### THE DATA
++++

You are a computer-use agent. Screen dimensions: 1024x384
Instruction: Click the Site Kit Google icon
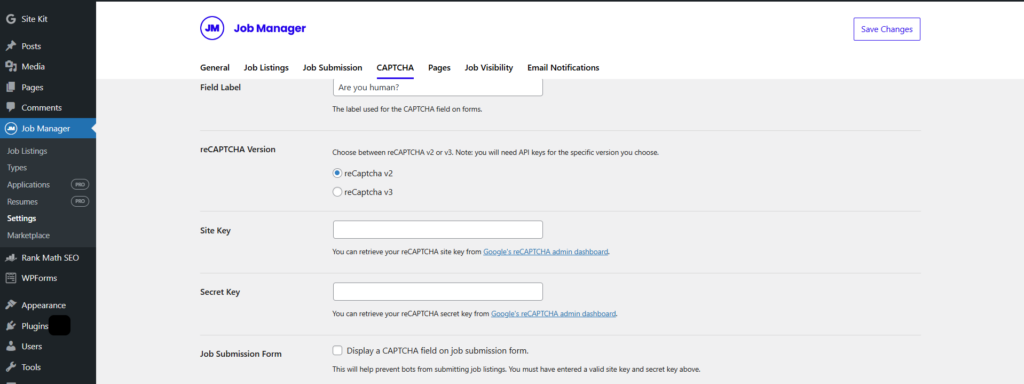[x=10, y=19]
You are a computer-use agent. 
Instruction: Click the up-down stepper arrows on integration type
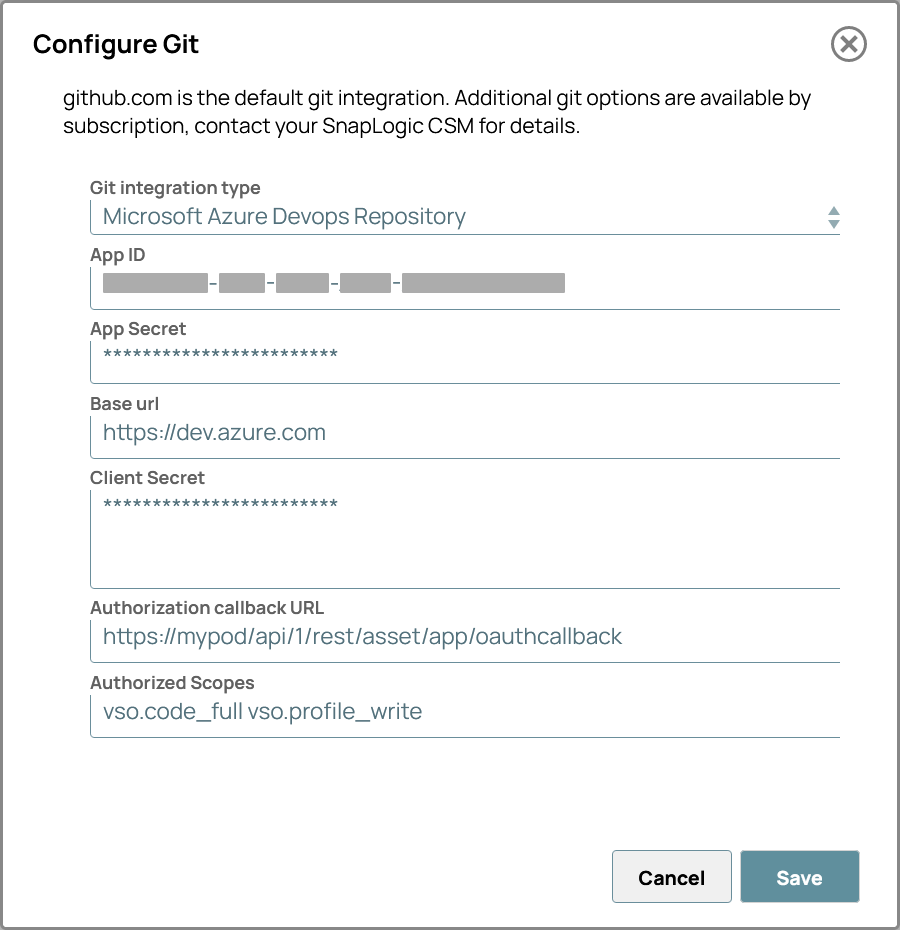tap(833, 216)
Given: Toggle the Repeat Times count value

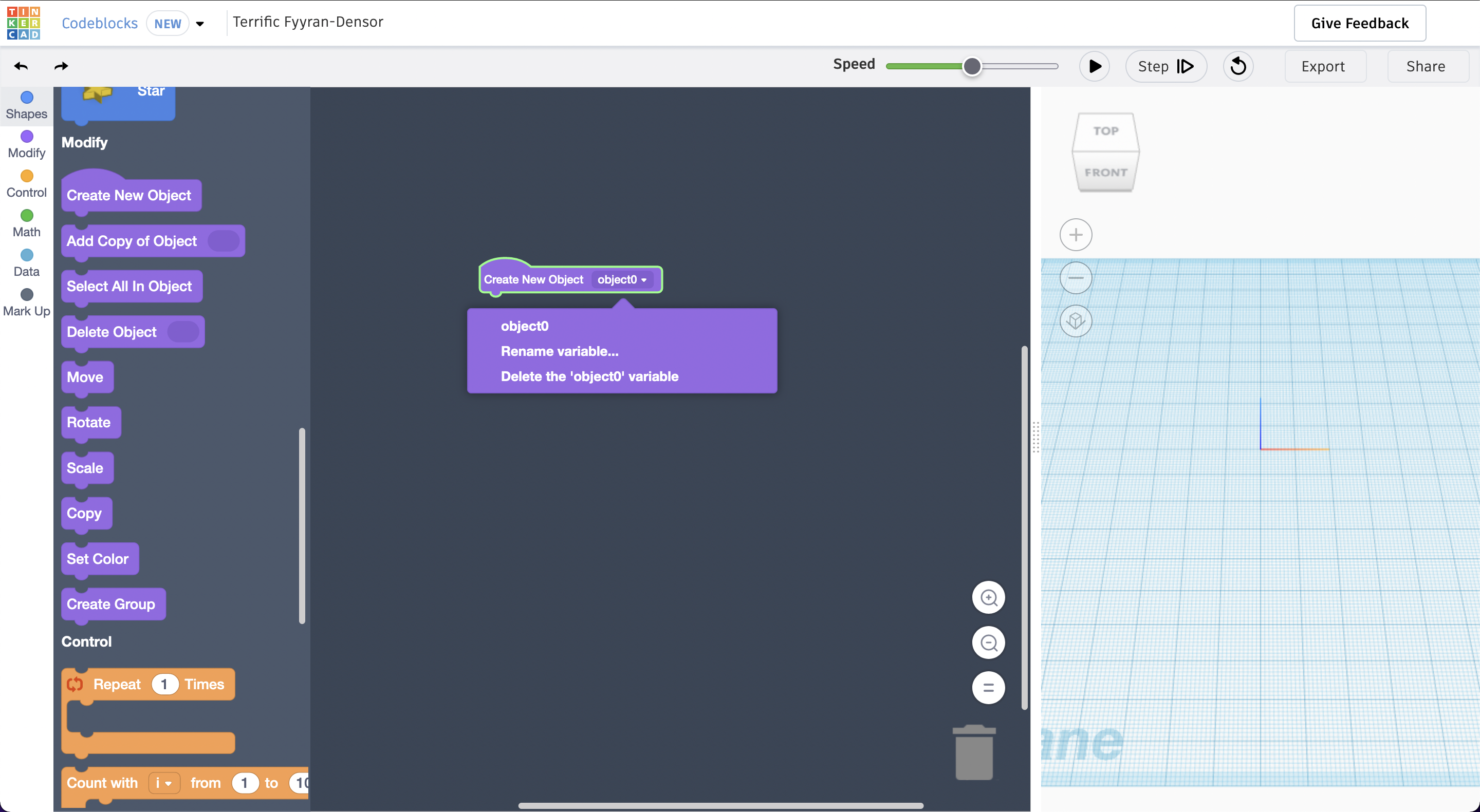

++++

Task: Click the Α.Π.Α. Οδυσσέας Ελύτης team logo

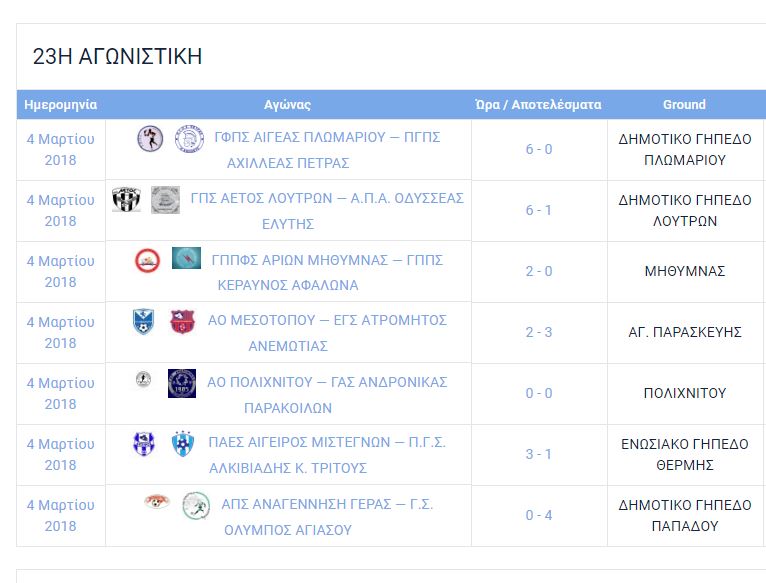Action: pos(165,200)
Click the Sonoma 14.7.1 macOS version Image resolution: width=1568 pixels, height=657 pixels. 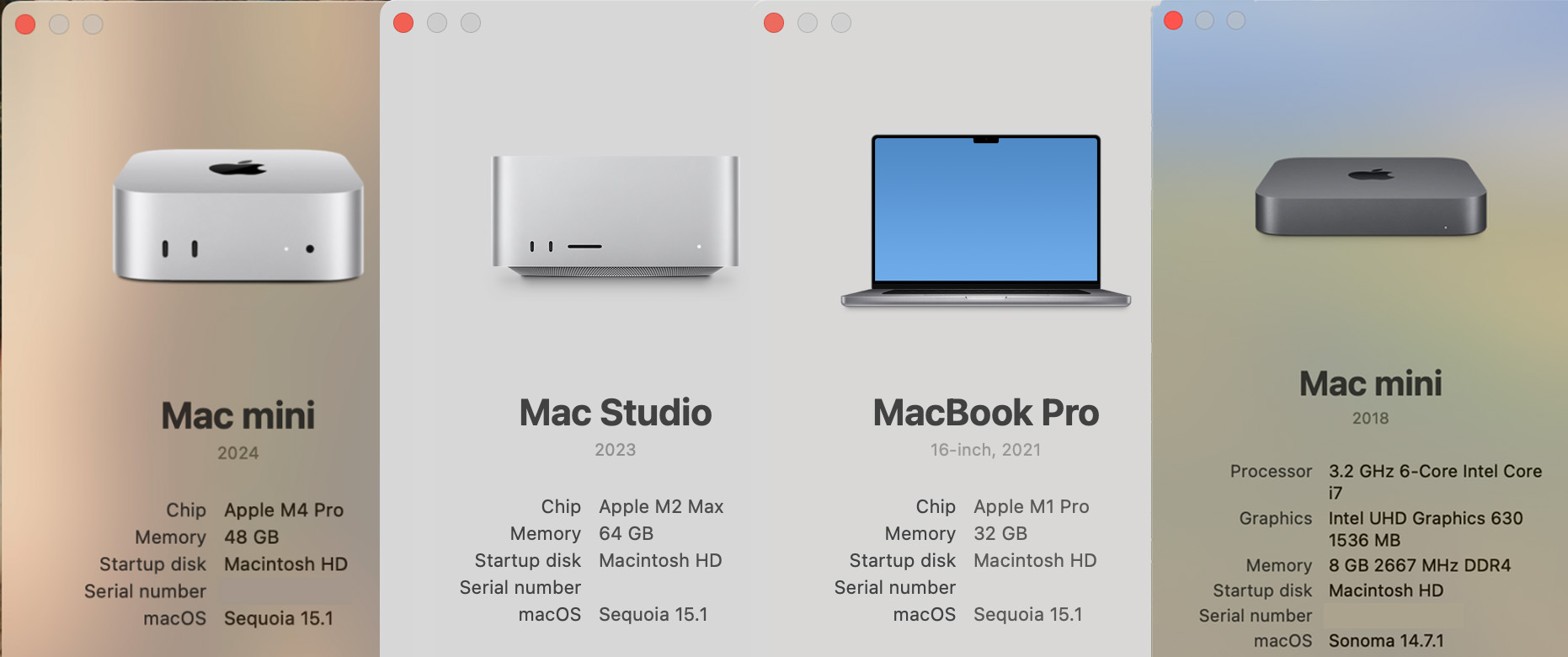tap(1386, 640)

++++

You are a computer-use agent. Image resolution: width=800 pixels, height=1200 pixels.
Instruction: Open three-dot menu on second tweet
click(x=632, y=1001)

++++

### DESCRIPTION OF THE TASK
Working from the entries above, please transcribe only the lines from the line with "You are a computer-use agent. Screen" through the line with "Given: Toggle the Repeat Times count value", exactly, with both end lines and without pictures.

### ANSWER TO THIS TASK
You are a computer-use agent. Screen dimensions: 1024x384
Instruction: Click the Site Kit Google icon
[x=10, y=19]
You are a computer-use agent. 
Instruction: Click the up-down stepper arrows on integration type
tap(833, 216)
Given: Toggle the Repeat Times count value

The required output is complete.